La espada brilló, más oscura que la noche, reclamando el alma del santo. Sin embargo, fue otro quien acudió al llamado, siendo nadie menos que el santo de Tauro. Garland sostuvo sin miedo la hoja de Cocito, deteniendo el terrible ataque.

—Sé que no confiáis en mí —le dijo al santo de Andrómeda mientras combatía el intento de la Abominación por partirlo en dos—, pero déjame a este.

—Confío en ti —replicó Shun, sereno—. Porque Atenea cree en ti, yo también lo haré.

Tras asentir, el santo de Tauro alzó todo el poder de su cosmos, tratando de remover de la existencia aquella Abominación. Esta se opuso al manifestado vacío, fundamento de todos los planes existenciales, con su propio poder proveniente del inframundo, de modo que tiempo y espacio fueron aplastados por ese terrible choque.

En un instante, tanto Garland como la Abominación fueron engullidos por un abismo que habría de enviarlos a las profundidades de la Creación, donde el dios de las lamentaciones, Cocito, había atormentado durante diez mil años a la antigua humanidad.

Y también a sus herederos, los santos de Atenea.

Notas del autor:

Shadir. ¡Estupendo! Así debe dejarnos la acción, como en aquellos días que disfrutábamos de las peleas de los Caballeros del Zodiaco. Y como entonces, lanzaré la pregunta habitual, ¿podrán nuestros héroes salir airosos de tan duro conflicto?

Ulti_SG. Ah, pues sí que queda la referencia, sí.

Es lo que tiene guerrear con el reino de los muertos.
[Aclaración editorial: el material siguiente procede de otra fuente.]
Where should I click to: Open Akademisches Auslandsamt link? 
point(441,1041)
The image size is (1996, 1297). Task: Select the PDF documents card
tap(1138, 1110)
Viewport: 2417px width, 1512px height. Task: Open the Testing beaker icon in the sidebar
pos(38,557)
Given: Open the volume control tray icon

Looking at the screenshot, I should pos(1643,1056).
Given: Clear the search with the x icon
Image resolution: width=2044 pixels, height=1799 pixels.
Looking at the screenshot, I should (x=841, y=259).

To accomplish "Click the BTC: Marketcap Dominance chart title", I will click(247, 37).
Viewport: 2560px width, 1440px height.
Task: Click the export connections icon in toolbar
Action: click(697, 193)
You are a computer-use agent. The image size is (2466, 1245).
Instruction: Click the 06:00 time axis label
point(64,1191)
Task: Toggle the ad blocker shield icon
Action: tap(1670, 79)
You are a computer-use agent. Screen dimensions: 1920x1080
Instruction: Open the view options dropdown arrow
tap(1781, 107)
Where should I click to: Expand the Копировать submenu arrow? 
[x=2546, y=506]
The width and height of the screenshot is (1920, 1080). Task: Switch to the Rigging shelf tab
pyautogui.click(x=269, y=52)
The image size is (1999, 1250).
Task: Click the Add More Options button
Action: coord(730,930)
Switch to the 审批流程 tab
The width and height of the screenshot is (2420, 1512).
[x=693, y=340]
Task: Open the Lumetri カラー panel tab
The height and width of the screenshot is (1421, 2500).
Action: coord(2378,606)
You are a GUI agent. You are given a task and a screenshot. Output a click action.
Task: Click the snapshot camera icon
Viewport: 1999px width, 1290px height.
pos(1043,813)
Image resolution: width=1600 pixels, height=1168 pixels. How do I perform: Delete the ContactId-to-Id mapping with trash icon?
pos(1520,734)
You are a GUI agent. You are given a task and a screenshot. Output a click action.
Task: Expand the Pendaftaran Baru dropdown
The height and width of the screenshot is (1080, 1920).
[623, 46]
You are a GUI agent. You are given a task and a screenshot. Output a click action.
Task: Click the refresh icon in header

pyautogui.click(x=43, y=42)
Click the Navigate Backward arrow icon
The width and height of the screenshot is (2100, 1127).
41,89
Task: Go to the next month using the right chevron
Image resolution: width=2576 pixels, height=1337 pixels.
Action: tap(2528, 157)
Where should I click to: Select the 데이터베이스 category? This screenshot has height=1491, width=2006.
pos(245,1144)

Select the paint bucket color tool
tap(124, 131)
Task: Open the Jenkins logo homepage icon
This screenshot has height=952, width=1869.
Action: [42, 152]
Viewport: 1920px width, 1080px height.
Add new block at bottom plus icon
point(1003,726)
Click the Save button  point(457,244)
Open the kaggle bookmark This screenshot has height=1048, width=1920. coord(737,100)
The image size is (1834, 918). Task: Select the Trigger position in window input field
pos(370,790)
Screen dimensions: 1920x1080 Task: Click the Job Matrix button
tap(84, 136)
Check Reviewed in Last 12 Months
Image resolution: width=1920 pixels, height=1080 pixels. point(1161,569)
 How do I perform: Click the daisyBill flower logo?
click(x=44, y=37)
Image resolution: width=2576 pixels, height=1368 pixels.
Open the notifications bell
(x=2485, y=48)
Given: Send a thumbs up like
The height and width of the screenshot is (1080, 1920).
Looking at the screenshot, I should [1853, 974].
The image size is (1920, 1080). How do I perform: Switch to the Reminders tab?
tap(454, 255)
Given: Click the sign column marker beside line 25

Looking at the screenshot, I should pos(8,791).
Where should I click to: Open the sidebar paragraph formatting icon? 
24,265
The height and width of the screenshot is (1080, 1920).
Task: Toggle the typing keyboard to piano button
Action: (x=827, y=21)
Nunca vas a tener ventaja numérica, ni en guerreros, ni en poke… digi… ¡Betas!

Le pasaría como a Lesath con sus amolar por aquí, amolar por allá.

Por fin el estirado de Ishmael tiene la oportunidad de demostrar el título del santo de plata más fuerte antes de que salieran otros santos de plata más fuerte, como suele ocurrir. Ya ves, la velocidad de la luz es negocio serio, como se suele decir. Ishmael ya está acostumbrado a que le roben cosas, por desgracia para él.

Seguimos con solo un vaso de whisky. Parece que este fic es para abstemios.